One fine way to ensure that nobody will ever publish your book is to become vile. Not criminous, mind you, but vile.
Being, say, convicted scamster Bernard Madoff will not especially deter a major publisher from putting your novel into the stores — although the Son of Sam laws may prevent you from ever seeing a cent of the profits. Possibly you were aware that the late Saddam Hussein took time off from his career as an iron-heeled Iraqi despot to write romance novels. They were of course published, to glowing reviews. Being able to send squads of goons with AKs over to the publisher or reviewer’s house does have an impact; we can amuse ourselves imagining the pull quotes: “Georgette Heyer trembles in her grave at this dawning of a shining new light in the romance universe!”

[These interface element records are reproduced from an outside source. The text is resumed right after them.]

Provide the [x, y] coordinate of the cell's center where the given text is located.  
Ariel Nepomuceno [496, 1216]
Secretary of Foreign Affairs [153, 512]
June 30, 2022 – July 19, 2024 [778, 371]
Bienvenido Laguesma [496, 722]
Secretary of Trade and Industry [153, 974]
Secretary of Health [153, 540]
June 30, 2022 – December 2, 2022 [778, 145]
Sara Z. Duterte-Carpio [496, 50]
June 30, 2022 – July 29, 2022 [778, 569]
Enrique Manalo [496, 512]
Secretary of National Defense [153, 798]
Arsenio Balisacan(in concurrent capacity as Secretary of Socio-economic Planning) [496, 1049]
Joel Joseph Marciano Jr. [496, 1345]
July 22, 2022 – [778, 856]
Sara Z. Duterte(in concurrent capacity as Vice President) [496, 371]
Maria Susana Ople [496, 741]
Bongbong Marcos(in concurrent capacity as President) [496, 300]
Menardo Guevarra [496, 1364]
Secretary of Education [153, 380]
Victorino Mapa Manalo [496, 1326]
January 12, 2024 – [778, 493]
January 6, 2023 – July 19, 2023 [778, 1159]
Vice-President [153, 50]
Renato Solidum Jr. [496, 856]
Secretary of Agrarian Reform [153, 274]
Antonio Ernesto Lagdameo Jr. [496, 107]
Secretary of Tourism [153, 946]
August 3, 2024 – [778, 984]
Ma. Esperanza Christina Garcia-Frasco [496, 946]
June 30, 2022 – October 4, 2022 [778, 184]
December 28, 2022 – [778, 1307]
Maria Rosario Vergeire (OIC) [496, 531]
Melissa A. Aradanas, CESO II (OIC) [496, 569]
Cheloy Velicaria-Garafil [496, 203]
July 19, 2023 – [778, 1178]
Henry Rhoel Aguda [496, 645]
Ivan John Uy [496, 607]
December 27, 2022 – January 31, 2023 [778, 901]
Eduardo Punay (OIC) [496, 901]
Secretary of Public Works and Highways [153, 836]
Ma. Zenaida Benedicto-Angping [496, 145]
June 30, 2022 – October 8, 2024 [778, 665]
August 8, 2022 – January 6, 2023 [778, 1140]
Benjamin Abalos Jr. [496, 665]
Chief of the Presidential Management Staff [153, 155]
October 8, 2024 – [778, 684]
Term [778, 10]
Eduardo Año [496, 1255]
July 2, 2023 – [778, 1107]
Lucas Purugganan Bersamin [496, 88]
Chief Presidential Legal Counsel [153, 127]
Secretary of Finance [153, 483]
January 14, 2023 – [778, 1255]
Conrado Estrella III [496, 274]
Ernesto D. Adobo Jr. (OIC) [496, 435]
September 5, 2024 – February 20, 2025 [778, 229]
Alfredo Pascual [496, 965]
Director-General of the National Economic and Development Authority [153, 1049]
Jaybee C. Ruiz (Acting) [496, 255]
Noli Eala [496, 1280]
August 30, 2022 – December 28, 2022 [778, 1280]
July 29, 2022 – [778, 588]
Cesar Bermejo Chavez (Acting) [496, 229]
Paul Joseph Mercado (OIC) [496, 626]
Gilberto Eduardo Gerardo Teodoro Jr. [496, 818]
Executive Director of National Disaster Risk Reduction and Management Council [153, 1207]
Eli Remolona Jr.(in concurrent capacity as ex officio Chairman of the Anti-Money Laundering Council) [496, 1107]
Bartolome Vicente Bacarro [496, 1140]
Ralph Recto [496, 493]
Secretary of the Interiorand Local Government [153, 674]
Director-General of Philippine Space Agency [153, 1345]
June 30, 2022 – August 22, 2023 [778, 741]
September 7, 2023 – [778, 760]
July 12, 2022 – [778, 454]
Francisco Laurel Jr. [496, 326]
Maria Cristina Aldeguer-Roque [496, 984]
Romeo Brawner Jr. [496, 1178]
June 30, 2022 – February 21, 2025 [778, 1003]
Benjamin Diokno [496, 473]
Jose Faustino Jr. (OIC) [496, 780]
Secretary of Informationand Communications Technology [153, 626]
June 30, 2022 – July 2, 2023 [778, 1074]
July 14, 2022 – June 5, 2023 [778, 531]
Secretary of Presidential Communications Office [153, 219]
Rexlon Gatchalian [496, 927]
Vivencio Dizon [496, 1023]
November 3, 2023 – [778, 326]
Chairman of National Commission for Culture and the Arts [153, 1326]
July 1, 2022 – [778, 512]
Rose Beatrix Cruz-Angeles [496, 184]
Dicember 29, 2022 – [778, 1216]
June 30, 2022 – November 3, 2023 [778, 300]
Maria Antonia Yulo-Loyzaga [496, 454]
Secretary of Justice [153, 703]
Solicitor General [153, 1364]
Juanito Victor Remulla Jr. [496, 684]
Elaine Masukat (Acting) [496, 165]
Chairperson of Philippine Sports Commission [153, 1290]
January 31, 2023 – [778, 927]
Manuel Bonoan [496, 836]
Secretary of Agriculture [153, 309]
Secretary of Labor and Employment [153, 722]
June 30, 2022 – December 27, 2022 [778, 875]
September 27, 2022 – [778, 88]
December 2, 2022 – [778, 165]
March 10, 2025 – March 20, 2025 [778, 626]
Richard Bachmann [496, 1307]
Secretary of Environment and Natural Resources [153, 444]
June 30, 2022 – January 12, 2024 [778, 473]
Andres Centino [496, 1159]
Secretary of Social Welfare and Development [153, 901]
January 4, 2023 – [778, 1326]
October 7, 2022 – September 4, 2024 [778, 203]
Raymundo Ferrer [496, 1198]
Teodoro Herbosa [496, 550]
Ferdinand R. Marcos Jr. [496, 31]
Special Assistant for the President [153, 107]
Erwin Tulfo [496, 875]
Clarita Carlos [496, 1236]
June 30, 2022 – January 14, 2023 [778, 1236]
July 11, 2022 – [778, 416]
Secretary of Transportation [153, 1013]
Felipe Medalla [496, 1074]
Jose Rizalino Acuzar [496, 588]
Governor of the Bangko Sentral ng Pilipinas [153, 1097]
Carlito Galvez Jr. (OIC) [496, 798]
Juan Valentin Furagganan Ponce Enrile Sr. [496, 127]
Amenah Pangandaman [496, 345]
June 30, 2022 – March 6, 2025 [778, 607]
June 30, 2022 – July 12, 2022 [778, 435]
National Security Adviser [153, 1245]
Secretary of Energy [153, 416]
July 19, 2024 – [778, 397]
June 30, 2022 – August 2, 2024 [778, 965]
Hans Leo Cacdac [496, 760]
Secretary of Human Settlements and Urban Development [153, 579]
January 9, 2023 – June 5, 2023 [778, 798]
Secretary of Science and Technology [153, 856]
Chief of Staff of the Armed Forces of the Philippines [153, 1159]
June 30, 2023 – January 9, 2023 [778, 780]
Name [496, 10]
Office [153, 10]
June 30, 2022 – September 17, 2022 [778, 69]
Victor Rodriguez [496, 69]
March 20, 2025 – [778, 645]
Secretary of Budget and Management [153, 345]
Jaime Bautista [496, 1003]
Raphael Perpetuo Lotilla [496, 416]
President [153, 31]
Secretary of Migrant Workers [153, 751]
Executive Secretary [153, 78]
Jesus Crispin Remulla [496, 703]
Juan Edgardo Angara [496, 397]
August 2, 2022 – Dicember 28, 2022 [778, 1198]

No, to repel Western publishers you do have to be genuinely and unremittingly repellent. Luckily the Internet allows plenty of scope for this. A sure way to ensure that nobody will publish you (or for that matter hire you, or date you, or run you for political office) is to run a blog full of spleen, raving and bigotry. There are still some things that are beyond the pale. Publishers adore controversy, because controversy draws eyeballs and leads to sales. But they are highly risk-averse. They won’t associate with the truly vile; their lawyers won’t let them. Phillip Garrido‘s chances of publication are zero and falling.
Your novel may be mild as milk, full of bunnies with big eyes and pink clouds and gentle discussions about the Role of Art. But if your blog persona runs to neo-Nazi screeds, child molestation, or the overthrow of the US government by violence, no one will buy it. I promise.